LET'S get the joke over straightaway. Martin Jarred and Malcolm Macdonald's new compendium, Leeds United, The Complete European Record, will be the closest Leeds fans come to experiencing European football till...

Well, as a Leeds fan, it is too painful to contemplate. Indeed any pleasure in reading this evocative dance through the far-flung football fields of Europe is countered by the on-going farce at Elland Road. If only, if only, if only...

This book was originally planned as a celebration of Leeds United's return to Europe's top table: the rise of O'Leary's babies in a UEFA Cup run to the semi-final, halted on a bloody Turkish blade in Istanbul in March 2000; then the crazy fantasy of the UEFA Champions League, all the way to the last four in 2001 as chairman Peter Ridsdale lived out his folly of a dream.

Instead, the book now feels part of history, a bygone age already, the team as broken as the dream. The closing chapters chart the decline, the babies spitting out their dummies in half-hearted UEFA Cup campaigns under a tactically shallow O'Leary and, last season, a hopelessly out-of-touch Terry Venables.

The scowl makes way for a glow, however, and an occasional growl as Jarred and Macdonald travel back to the very start: September 29 1965, Leeds United versus Torino, Fairs Cup, 2-1, goals by Billy Bremner and Alan Peacock.

Set out in newspaper style, match by match, the authoritative authors recall triumph and failure, controversy (AC Milan, bent referee; Bayern Munich, another bloody bent referee) and crisis (Paris riot, 1975; Galatasaray murders, 2000).

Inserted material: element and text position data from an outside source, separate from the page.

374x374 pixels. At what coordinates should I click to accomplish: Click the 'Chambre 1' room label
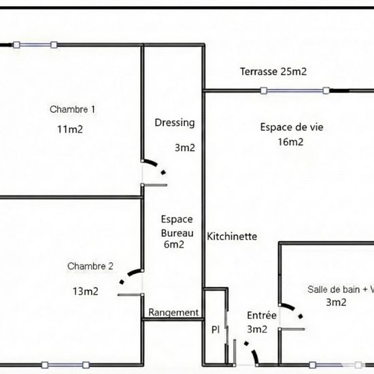pos(73,109)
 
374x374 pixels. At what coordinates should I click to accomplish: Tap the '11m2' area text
pos(70,129)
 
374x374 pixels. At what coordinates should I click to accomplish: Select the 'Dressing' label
pos(175,123)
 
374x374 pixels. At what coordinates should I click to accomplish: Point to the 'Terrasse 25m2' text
pos(272,71)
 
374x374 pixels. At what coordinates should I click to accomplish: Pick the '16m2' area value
pos(290,142)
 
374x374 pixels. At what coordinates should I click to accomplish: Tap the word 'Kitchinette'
pos(232,237)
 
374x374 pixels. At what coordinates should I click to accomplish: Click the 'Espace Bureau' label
pos(177,226)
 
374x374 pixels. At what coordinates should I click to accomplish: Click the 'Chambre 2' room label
pos(90,266)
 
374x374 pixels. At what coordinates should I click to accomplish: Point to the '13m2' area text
pos(86,291)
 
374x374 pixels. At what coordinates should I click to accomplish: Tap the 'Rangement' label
pos(173,313)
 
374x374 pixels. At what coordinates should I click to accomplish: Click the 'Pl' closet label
pos(215,330)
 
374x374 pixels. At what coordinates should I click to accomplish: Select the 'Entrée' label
pos(262,316)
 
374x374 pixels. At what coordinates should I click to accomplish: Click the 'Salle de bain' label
pos(336,289)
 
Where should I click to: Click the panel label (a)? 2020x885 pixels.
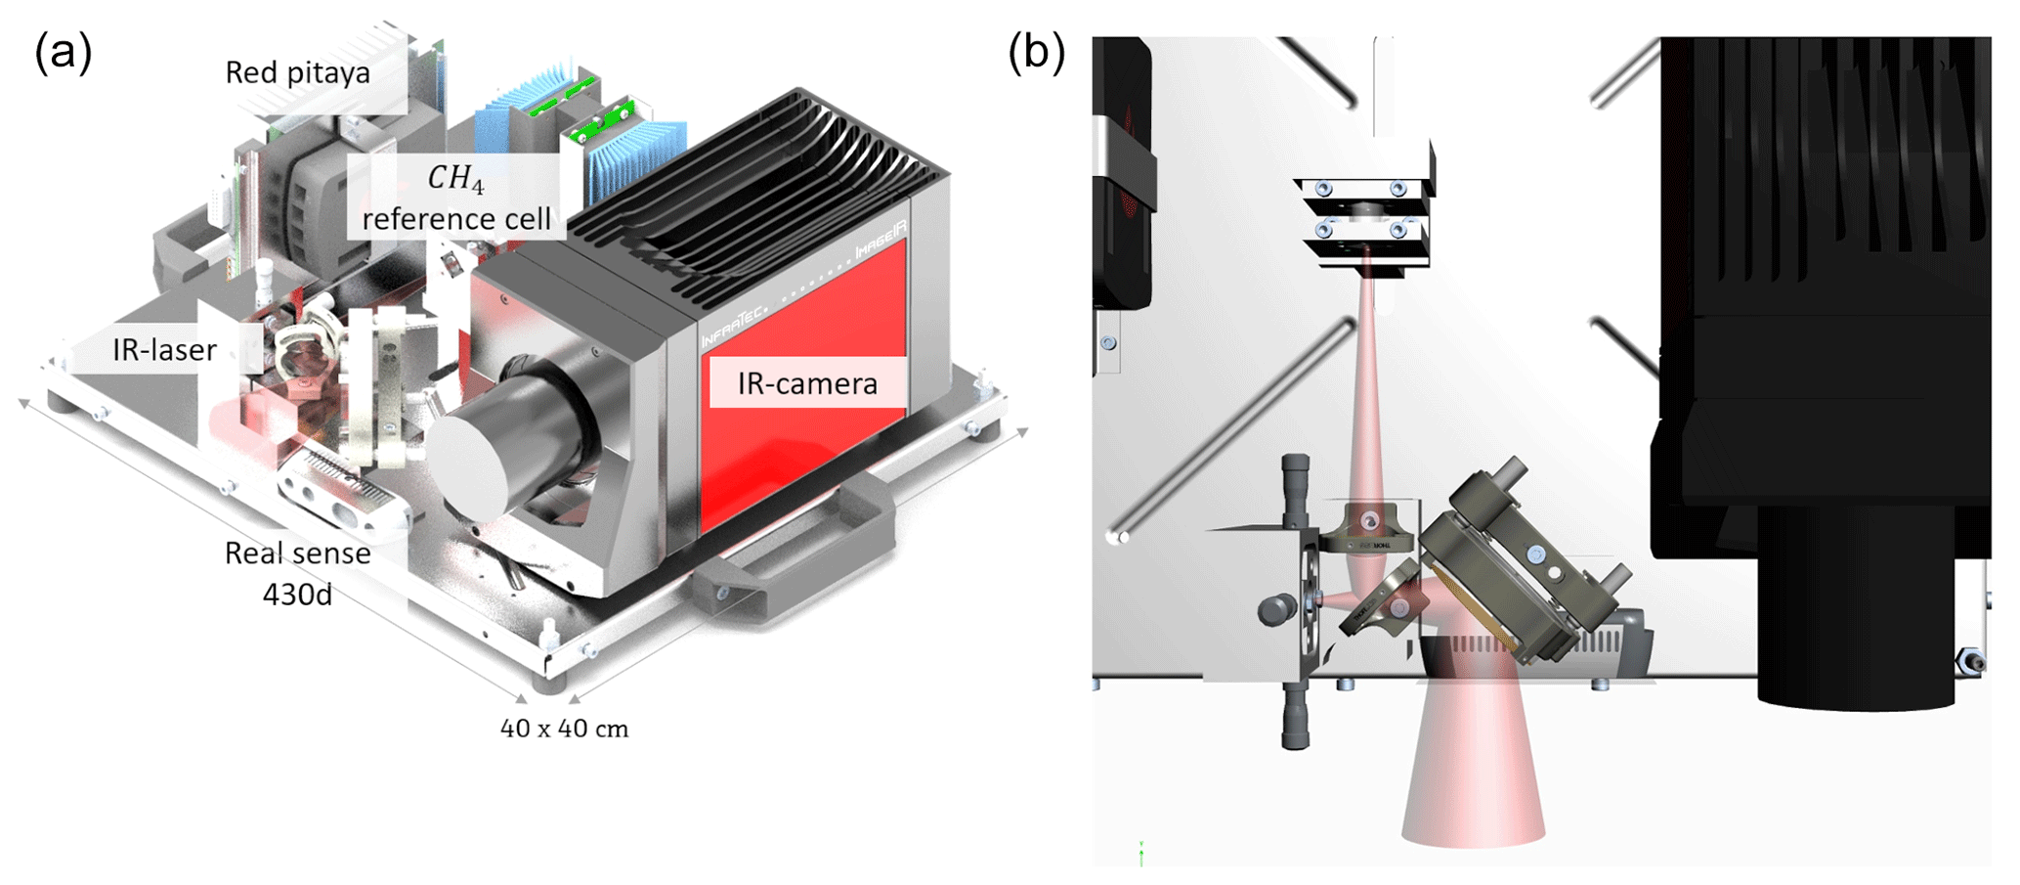pos(63,51)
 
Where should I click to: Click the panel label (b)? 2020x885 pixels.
pos(1036,51)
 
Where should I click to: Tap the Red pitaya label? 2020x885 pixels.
pos(297,72)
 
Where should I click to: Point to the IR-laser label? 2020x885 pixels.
pos(164,350)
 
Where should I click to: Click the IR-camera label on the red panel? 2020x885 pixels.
pos(807,383)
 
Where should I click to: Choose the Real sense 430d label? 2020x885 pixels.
pos(298,573)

Jarred, the Evening Press sports editor, and Macdonald, Stornoway Gazette football correspondent, have co-piloted several Leeds United books, and once more the combination of statistics, photographs and match analysis are as solid and reliable as Charlton and Hunter. Not even the long-forgotten Fairs Cup play-off against Barcelona to keep the trophy in 1971 escapes them.

No doubt, Leeds painter, decorator and signwriter Gary Edwards would have been there: he hasn't missed a Leeds match, home or away, since January 17 1968. Such is his obsession with the white-clad Leeds and his aversion to all things Manchester United - or manchester united, as he disparages them - that he refuses to paint anything red. Hence the title of his travelogue, Paint It White.

Ironically for a man who handles colour for a living and has a colourful tale to tell, Paint It White is more like Paint It Grey. His writing style is flatter than Norfolk, his story-telling disappointingly dull, and his waffling book will not be read all over, even by Leeds loyalists.

Charles Hutchinson

Leeds United, The Complete European Record, by Martin Jarred and Malcolm Macdonald, published by Breedon Books at £16.99 in hardback.

Paint It White, Following Leeds Everywhere, by Gary Edwards, published by Mainstream Publishing at £9.99 in paperback.